SAGAL: All right. So let's put it this way. You're somewhere in the wilderness, and you're in trouble. Somebody has come up with a very useful thing to do. Is it, from Adam Felber, if you're lost, and you need help, just order Domino's - they'll find you in 30 minutes or less - from Helen Hong, if you have difficult terrain to traverse, get drunk because apparently that helps, or from Josh Gondelman, if you're confronted by a polar bear, just take off all your clothes, which will distract and possibly titillate the bear? Which of these is the real story of a wilderness survival tip?

LAFFERTY: Well, Peter, they all sound like they could work. But I'm going to go with Josh's story as the most believable.
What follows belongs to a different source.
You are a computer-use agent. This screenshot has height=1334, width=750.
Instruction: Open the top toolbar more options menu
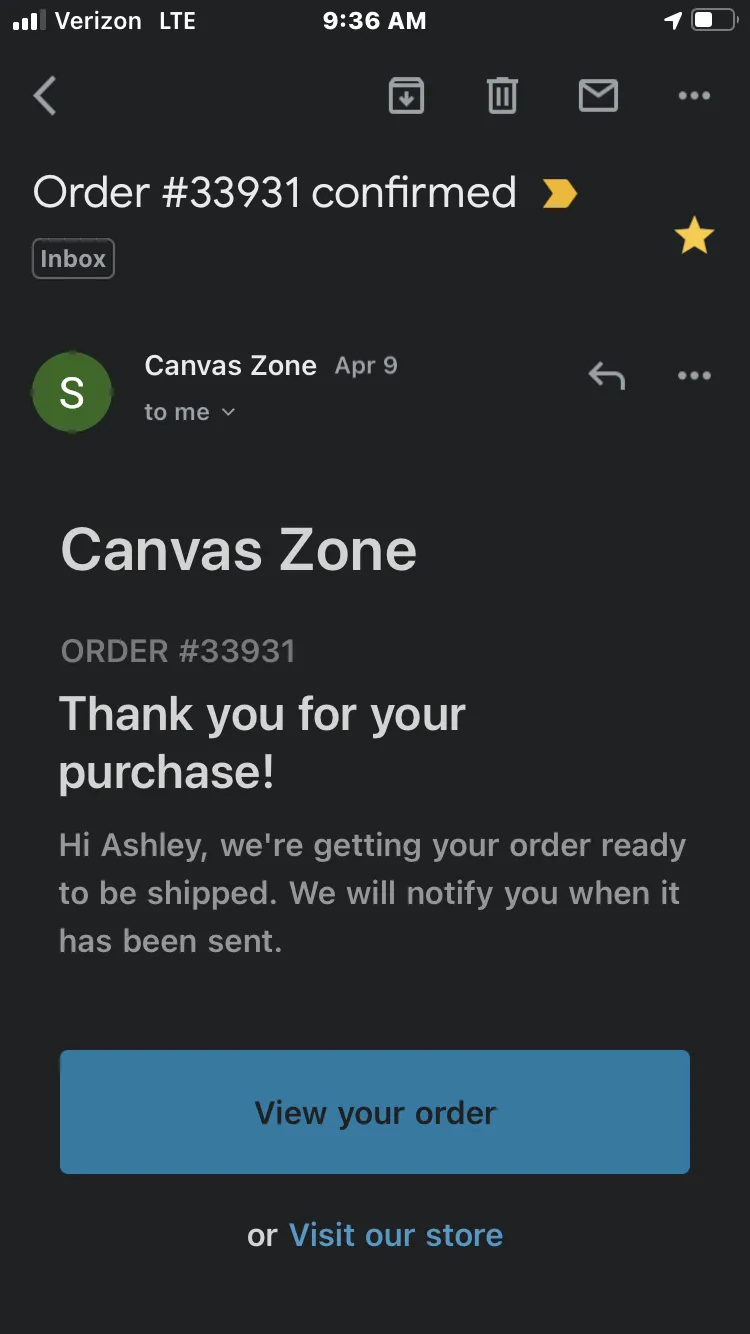pyautogui.click(x=694, y=96)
SAGAL: You're going to go with Josh's story as the one where you - if you were confronted by one of the deadliest predators on the planet, you simply should remove your clothes. All right. To bring you the correct answer, we spoke to someone familiar with the real story.


ELISABETH KRUGER: I would suggest wearing as many layers as you can because you might run out of clothing before you can escape from the bear.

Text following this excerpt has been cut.